What I Have Seen And Heard
By MOST REVEREND WILTON D. GREGORY | Published July 7, 2011
The following homily was delivered by Archbishop Wilton D. Gregory at the closing Mass, on the vigil of the Solemnity of the Body and Blood of Christ, at the 2011 Eucharistic Congress.
Salmonella, E-coli, and botulism are among the many worrisome words and health threats that have become all too familiar for most of us. The human food supply chain has too frequently recently been impacted by these bacteria and other threatening realities and thus has become a regular cause of concern for many of us. We all regrettably have grown far too accustomed to hearing about these threats to the safety of our food from all types of invasive sources from bacteria to poor hygiene to capricious droughts and floods. There are an increasing number of hazards to the safety and to the availability of the foods upon which we all depend—except, however, for the Spiritual Food that we honor and venerate this weekend.
The Lord’s Eucharist is a food that guarantees life and health and confidence for all who dine upon His generosity. As we come together for our annual Eucharistic Congress, we no doubt realize that these adverse and familiar threats to our ordinary food supply always seem to come from the outside—they come from many sources that are generally unrelated to our interior life. The only threats that we face in reference to the Eucharist are always found within the human heart and soul.
The Eucharist is a source of life that never is depleted nor is it ever in scarce supply—the Eucharistic harvest is always as abundant as the Gospel stories of the multiplication of loaves and fishes suggest and promise in Scripture. The Eucharist is a spiritual food that sustains and assures us that we will not only survive but flourish into life eternal. God’s abundance is the theme of this Eucharistic Congress and one that touches each dimension of our lives. Our God is a God of Abundance—He lavishes His love upon His people and provides for all of us beyond our ability to visualize or even to imagine. The Eucharist is just one expression of the generosity of this Lord of Life.
Life vocations are another expression of God’s generosity. The Lord always provides extravagantly for the needs of His Church. We may have grown too accustomed to the dire judgment of those who analyze Church life. Often—and occasionally with a certain flare of pessimistic delight—they remind us of the clergy shortage, of the scarcity of young people now entering consecrated life, of the decreasing numbers of young Catholic men and women who are being married and raising families all in comparison to a prior generation. Each analysis seems to propose the recommendation that we must change because there are not enough vocations and not enough interest in prior religious customs and beliefs—we must rethink our values and ideals because they have outlived their usefulness.
Many faithful Catholics even suggest that vocations of all types are currently in such short supply that we must consider doing things contrary to the Church’s heritage and tradition. That is not the way of the Lord of Abundance.
The situation is indeed serious, but I often believe not because there are not enough vocations, but perhaps because there are not enough people who hear God’s call and choose to respond to it, who have the courage to challenge the values of a secular world and are not frightened by the demands of fidelity that all life vocations offer. Commitment is a dirty word in many ways in our society—whether it is a lifelong commitment to a spouse or to a religious calling. In such an environment, we all might think that God is not providing enough vocations rather than acknowledging that perhaps there may not be enough people with the courage to hear God’s voice in making their life decisions.

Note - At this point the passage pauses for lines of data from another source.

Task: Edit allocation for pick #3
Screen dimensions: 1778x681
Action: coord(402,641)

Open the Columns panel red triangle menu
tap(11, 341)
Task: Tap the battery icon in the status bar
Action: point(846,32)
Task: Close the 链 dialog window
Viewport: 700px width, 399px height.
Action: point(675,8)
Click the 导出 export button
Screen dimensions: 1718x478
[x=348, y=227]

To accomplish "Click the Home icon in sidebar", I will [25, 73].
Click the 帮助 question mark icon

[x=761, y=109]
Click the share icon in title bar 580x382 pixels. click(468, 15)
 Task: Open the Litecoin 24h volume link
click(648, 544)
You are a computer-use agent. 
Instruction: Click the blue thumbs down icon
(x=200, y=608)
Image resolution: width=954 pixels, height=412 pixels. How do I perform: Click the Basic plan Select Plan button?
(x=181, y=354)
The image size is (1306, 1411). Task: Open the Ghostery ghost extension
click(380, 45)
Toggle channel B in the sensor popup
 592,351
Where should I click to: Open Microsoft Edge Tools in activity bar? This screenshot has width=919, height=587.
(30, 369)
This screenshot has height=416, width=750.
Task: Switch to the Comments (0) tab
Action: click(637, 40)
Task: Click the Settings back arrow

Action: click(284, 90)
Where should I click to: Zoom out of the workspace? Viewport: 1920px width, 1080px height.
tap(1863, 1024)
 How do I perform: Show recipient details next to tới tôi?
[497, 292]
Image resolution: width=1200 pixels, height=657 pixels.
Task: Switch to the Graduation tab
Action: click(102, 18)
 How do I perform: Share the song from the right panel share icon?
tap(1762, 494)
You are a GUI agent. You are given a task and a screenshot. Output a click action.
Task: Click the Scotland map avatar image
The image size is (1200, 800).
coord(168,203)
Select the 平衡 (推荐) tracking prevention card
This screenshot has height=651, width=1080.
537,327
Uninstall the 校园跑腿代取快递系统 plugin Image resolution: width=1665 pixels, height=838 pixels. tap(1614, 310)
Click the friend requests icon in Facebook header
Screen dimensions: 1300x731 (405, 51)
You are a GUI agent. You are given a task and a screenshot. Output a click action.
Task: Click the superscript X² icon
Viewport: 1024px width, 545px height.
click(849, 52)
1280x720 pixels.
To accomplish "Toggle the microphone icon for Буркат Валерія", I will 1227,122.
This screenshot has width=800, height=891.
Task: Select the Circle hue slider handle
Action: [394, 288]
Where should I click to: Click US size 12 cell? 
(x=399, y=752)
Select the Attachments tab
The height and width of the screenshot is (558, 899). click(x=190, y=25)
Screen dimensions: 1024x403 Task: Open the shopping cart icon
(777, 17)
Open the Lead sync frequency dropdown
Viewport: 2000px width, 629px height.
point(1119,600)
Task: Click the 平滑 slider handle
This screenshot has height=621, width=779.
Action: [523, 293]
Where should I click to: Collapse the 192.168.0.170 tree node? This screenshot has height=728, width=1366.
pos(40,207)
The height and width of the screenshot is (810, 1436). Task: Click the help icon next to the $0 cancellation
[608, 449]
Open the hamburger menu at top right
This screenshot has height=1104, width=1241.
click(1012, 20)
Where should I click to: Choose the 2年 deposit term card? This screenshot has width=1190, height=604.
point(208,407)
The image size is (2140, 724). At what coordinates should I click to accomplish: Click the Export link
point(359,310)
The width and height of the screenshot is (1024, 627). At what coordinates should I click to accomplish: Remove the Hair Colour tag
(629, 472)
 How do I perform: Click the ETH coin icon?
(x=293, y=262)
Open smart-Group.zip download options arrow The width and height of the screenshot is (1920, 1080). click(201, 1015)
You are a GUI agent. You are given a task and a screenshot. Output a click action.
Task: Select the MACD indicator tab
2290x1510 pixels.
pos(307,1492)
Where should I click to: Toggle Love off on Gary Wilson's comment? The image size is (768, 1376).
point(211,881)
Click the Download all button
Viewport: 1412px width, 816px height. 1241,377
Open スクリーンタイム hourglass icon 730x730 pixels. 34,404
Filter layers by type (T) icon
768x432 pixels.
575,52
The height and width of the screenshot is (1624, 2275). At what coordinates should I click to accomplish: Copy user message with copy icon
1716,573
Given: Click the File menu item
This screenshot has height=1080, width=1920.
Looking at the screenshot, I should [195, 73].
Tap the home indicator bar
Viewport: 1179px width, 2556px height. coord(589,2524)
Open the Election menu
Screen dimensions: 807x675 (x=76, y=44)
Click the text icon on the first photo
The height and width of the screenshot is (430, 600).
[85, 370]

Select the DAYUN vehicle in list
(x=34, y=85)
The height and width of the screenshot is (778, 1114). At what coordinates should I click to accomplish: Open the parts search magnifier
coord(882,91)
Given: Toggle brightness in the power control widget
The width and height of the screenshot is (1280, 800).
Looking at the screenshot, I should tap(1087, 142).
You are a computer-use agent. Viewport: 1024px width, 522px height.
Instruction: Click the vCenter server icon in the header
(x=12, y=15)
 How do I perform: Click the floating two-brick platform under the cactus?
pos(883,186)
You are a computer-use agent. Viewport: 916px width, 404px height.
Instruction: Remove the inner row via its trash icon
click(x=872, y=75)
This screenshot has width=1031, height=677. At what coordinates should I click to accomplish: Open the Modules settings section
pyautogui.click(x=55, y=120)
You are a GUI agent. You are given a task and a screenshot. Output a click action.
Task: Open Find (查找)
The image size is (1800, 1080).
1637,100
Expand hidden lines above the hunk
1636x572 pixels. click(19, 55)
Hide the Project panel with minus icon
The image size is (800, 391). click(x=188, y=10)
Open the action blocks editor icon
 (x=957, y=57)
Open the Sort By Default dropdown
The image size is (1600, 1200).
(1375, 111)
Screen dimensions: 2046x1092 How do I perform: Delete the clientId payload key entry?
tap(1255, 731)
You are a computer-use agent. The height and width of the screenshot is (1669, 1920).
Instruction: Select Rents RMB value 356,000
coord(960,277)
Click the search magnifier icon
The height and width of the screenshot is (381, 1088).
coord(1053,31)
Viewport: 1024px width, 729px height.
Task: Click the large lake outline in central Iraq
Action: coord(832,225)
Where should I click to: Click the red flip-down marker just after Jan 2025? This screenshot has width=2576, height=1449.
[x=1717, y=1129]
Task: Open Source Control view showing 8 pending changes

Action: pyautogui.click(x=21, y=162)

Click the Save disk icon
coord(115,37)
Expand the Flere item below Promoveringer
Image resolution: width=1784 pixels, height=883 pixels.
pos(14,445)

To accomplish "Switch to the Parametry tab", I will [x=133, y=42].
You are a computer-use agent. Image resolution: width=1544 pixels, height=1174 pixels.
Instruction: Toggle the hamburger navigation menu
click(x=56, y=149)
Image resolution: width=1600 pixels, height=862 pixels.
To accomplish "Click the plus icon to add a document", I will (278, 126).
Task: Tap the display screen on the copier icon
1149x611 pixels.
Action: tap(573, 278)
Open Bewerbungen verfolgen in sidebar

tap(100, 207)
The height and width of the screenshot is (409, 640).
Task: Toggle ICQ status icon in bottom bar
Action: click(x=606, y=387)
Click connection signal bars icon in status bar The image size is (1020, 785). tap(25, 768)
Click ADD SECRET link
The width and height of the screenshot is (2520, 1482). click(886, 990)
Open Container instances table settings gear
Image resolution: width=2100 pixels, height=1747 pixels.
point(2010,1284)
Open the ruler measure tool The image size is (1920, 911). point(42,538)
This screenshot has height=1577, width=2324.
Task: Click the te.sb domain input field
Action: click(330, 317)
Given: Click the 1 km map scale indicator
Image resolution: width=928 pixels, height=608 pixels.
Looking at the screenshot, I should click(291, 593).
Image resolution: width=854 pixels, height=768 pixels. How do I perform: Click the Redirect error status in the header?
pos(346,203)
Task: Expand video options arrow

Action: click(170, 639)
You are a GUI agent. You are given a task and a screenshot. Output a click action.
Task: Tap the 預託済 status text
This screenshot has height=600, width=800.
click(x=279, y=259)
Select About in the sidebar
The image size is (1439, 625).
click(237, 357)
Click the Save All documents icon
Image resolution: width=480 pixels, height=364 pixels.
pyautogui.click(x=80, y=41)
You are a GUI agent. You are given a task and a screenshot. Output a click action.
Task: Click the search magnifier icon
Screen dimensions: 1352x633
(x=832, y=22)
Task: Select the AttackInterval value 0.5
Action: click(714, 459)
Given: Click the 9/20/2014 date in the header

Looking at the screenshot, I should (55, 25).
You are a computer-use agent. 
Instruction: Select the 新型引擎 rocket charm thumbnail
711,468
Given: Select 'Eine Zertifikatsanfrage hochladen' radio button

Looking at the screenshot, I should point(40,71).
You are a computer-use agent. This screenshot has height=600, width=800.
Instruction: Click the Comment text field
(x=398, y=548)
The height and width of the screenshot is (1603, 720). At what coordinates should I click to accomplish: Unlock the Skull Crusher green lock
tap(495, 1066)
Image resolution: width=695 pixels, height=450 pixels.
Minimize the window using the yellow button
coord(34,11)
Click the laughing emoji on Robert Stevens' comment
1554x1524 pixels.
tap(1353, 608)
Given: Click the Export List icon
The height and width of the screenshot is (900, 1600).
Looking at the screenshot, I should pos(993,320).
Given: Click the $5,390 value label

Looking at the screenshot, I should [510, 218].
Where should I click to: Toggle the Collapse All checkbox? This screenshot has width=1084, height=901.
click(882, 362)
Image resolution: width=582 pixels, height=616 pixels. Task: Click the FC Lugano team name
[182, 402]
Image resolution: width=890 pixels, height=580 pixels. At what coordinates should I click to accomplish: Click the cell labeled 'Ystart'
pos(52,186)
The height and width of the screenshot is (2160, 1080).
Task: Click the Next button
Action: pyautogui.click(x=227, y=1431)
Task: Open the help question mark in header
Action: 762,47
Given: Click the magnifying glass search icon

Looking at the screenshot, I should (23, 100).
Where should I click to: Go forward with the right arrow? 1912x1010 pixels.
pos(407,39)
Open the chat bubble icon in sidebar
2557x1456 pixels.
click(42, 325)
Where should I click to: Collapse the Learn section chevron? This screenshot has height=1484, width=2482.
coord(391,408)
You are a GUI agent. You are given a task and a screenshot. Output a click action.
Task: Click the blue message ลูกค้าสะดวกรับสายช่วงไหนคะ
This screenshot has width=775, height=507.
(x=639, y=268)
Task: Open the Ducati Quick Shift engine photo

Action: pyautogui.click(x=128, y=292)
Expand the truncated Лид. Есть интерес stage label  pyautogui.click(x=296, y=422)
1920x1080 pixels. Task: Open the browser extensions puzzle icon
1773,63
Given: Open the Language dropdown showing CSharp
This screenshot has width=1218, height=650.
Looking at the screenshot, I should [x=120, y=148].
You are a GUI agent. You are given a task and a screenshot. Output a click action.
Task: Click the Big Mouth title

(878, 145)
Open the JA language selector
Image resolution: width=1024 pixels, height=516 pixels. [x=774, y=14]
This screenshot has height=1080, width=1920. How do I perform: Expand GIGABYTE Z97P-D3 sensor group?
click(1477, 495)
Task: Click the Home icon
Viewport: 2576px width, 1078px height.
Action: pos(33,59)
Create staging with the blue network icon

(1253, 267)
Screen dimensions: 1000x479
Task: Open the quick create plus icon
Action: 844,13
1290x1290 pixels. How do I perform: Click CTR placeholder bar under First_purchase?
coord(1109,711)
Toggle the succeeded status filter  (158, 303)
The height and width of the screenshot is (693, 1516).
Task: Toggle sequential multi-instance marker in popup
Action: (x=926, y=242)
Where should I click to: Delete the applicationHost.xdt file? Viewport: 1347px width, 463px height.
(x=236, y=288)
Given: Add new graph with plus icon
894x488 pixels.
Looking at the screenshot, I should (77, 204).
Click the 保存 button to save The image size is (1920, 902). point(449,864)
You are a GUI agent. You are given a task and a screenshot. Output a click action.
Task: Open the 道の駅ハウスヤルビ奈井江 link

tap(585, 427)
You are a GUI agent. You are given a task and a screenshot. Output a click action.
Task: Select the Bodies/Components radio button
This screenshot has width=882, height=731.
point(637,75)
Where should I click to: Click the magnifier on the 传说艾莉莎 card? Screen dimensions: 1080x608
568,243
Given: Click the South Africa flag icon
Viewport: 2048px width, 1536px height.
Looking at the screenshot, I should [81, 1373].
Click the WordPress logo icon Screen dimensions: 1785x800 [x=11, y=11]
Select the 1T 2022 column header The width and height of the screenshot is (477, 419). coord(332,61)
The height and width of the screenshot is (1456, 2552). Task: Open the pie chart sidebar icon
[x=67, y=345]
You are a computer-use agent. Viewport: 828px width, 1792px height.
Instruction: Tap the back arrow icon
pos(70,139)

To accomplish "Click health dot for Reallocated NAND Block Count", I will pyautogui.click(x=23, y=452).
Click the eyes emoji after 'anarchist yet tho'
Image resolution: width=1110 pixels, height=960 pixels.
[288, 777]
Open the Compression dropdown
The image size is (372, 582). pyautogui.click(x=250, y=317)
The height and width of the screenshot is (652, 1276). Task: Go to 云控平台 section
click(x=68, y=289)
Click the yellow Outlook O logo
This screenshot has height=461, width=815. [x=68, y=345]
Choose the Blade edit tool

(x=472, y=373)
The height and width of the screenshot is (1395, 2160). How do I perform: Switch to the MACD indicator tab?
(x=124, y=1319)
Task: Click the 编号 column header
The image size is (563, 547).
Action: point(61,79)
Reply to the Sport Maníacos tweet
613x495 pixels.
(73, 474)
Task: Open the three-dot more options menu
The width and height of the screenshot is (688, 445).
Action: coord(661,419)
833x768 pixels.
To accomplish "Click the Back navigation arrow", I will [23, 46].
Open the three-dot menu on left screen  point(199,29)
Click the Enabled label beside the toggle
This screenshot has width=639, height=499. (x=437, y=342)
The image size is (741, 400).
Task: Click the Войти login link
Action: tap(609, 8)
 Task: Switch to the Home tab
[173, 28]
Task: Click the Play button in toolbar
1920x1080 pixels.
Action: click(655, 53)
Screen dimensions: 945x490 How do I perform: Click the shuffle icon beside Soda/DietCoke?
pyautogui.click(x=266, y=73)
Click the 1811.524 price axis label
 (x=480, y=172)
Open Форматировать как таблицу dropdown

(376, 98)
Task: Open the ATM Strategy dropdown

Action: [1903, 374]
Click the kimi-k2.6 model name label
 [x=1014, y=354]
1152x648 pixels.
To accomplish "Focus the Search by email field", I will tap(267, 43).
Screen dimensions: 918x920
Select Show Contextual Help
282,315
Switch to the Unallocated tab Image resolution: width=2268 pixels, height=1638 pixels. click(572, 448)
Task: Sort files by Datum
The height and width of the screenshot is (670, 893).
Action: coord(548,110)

We all too often are like the disciples when faced with the great throng of hungry people and not seeing the possibility of ever feeding them with the little that we have. First to those timid and fainthearted disciples and now to us as well, the Lord invites believers to see possibilities to envision promise—even within a few fishes and loaves.
Each young couple that stands before an altar and in their nervousness dares to promise each other love and fidelity, every new cleric who risks allowing the Lord to take his life and use it for God’s own purpose offers the Church hope. The wonderful couples who come together each year in our Archdiocese to celebrate a golden or diamond Jubilee of married life stand as a witness of hope in the midst of a world that has grown cynical, secular and pessimistic about its own future.
The Eucharist is the Church’s source of courage and confidence in a tomorrow that still belongs to the Lord, who always is abundant in His Love and in His Power to make things new. Are there enough vocations to secure the Church’s future—of course there are—God always provides. What we pray for this evening is that there are enough courageous and humble men and women who can respond to the call that God places within their hearts.
Our single individuals and those who have become widows and widowers are also people who bear witness to God’s Love as they pursue holiness not alone but always with the Lord, who accompanies them in their daily lives and sustains them in their sorrows and increases the joys of their personal triumphs. We all have a calling and a dignity that comes from God Himself. The harvest indeed is abundant because the Lord of the Harvest is ever supplying for the needs of His Church.
May we leave this Eucharistic Congress filled with joy, with confidence, with hope, with enthusiasm for tomorrow because the Lord of Tomorrow resides within the heart of His Church and His grace is never in short supply! Amen!